Iain Ferguson, environment manager at the Co-operative, says we need a common approach when it comes to what can and what can’t be recycled… it all seems simple on the face of it, but it’s more complicated than that!
The Co-op recently published the “Tipping Point” report, which pointed out that only one third of plastic packaging on consumer goods put on the UK market gets recycled. This is a shocking waste of resources, which needs to be addressed. Finding a way through the mired complexities of packaging design and packaging recyclability is not easy, but we do need to persevere.
There are two simple concepts that can be established to start with that will help in moving forward:
- Brand owners and retailers are responsible for what they put on the market. If they want their packaging to be recyclable, they need to take account of what local authorities collect.
- Local authorities own the household waste management system and they therefore decide what is accepted.
This all seems simple enough on the face of it. However, it’s more complicated than those simple and logical statements suggest. We have around 10 major retailers and a relatively small number of major brands that are responsible for the vast majority of packaging placed on the market. These retailers and brands operate across all four UK administrations, plus the Channel Islands and the Isle of Man. Some will also operate in other European countries. For retailers, that is complicated enough; as an illustration, just consider the different rules on carrier bags that we have – basically three different sets of rules. Now extend that complexity to 391 local authorities instead of four plus two administrations.
It’s OK for some materials – glass, cans, card and plastic bottles are fairly straightforward. But when we get to plastic pots, tubs and trays, the situation becomes incredibly complex. We have just reached 75 percent of local authorities (296) collecting plastic pots, tubs and trays. A significant milestone; we are over the threshold to trigger “widely recycled” under OPRL labelling. However, within this 296, there are 32 local authorities with restrictions on what can be included, and those 32 don’t even agree with each other on what the restrictions should be. There are nine restriction regimes in England, two in Scotland and one in Wales making 12 in total (none in Northern Ireland).
This situation makes it difficult for retailers and brands to navigate what materials to use for packaging and how to design it. It also makes it difficult for OPRL to become a simple “YES/NO” system that would reduce consumer confusion, and it’s consumer confusion that reduces recycling quantity and quality.
I’ve spent a lot of time talking to local authority representatives through CIWM and LARAC, talking to RECOUP and OPRL to try to get to a point at which we can get a coherent approach to selecting the right packaging. And that is the problem; I’ve spent a lot of time talking to a lot of people!
If local authorities could agree on a common position on what they can recycle, it would be a lot simpler for retailers and brands to align, as far as possible, with that position, and it would make labelling for recyclability much more straightforward. It would also make it easier for packaging manufacturers to engage with the system to address the barriers to their products being recyclable.
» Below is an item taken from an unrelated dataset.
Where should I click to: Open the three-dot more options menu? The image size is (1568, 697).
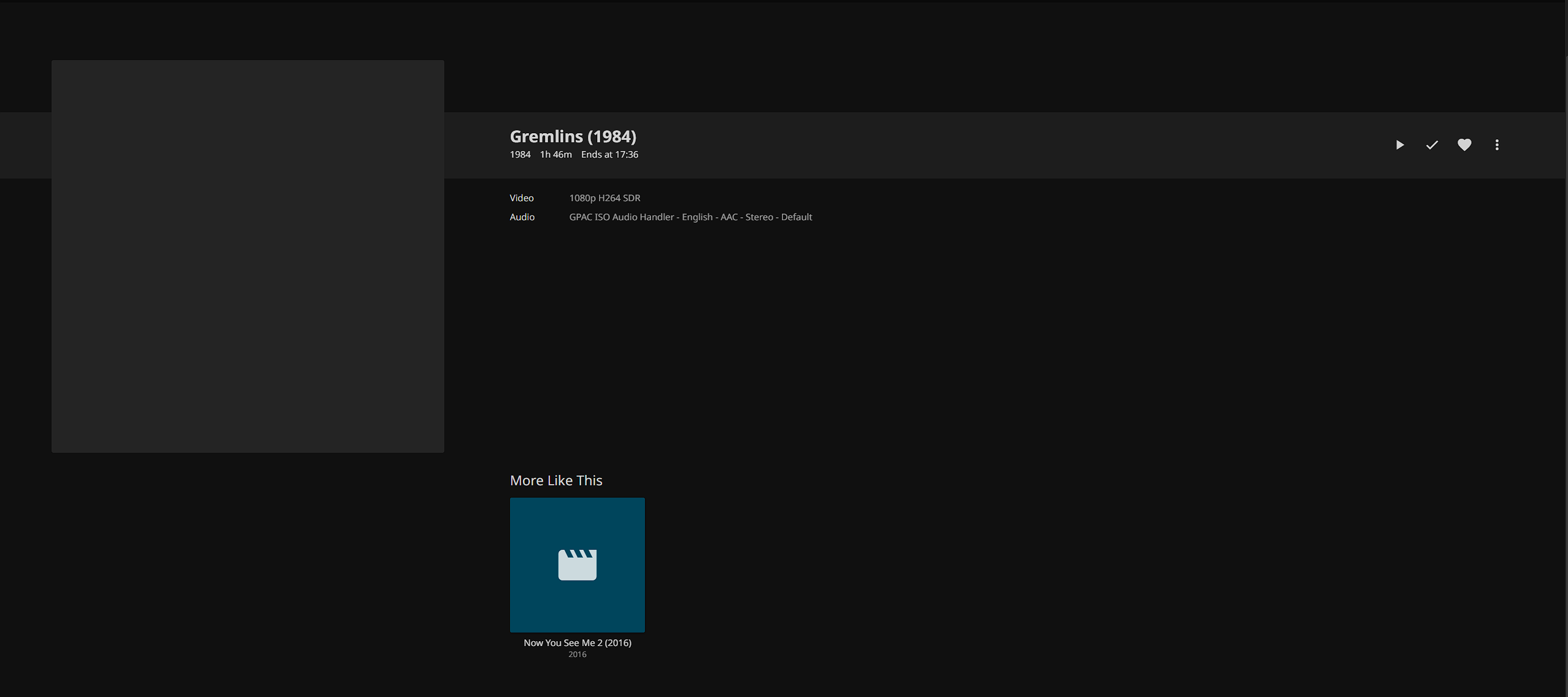(1497, 145)
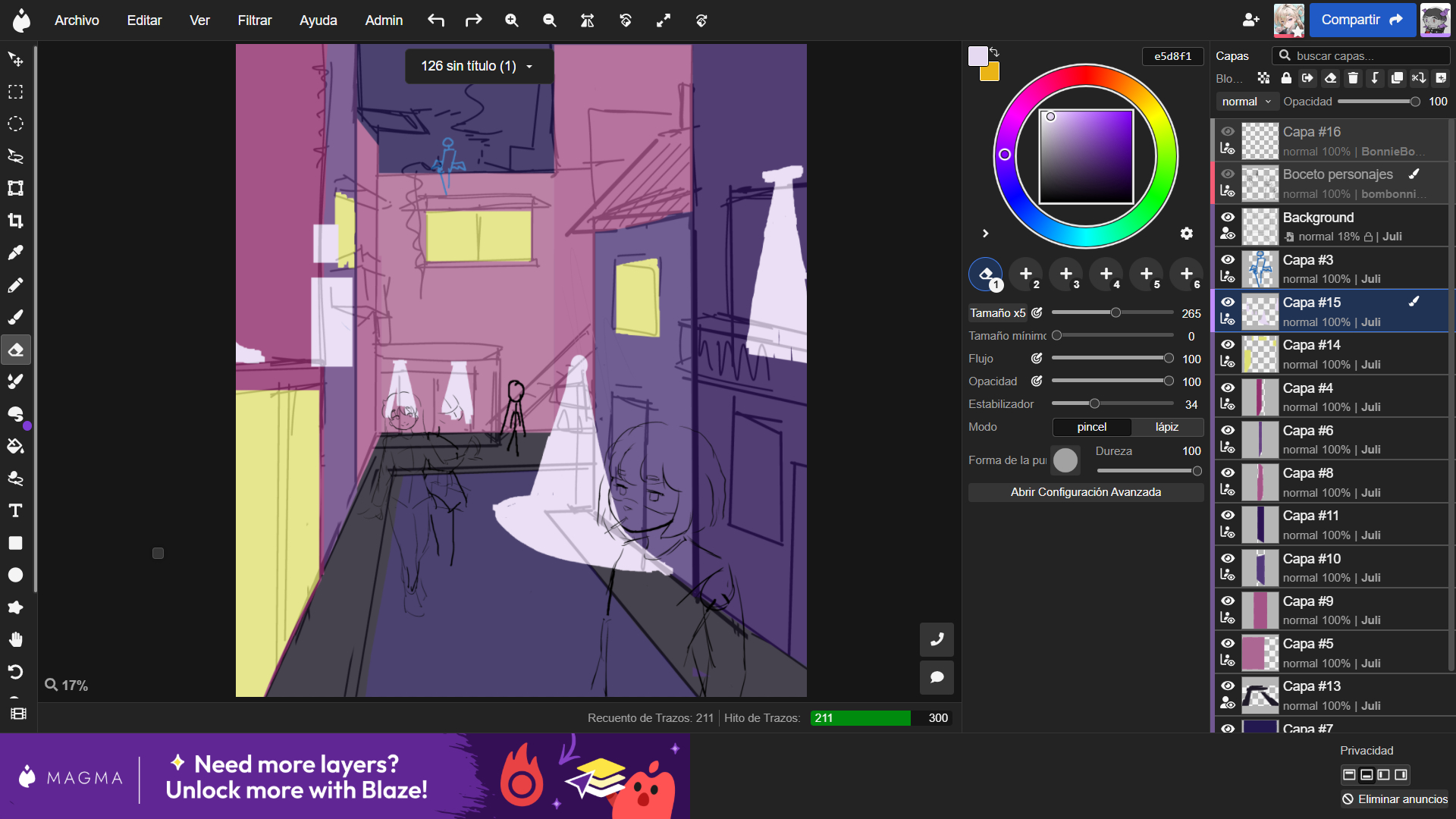
Task: Hide the Background layer
Action: click(x=1228, y=217)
Please be assured, I am on your side, but we do need a more common approach. We would be keen to work with CIWM and LARAC on this. Now, about those carrier bag rules…
Iain has been with the Co-op for 27 years and is environment manager, delivering initiatives such as closing the loop on office paper recycling to make bathroom tissue and kitchen roll, and EN 13432 certified carrier bags to support local authority food waste collections. Iain is passionate about improving packaging recyclability and alongside his role, he is trustee of RECOUP and chairs the Rationalisation of Packaging working group.